DIRECTIONS ::
Transcribe the entries below line for line, keeping every character unchanged.

INFORMATION SUPPLIED ::
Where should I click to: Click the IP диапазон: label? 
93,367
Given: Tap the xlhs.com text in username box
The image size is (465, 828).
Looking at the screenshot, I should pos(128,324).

SOLUTION FOR THIS PROBLEM ::
Where should I click to: Click the IP диапазон: label? 
93,367
Given: Tap the xlhs.com text in username box
The image size is (465, 828).
Looking at the screenshot, I should pos(128,324).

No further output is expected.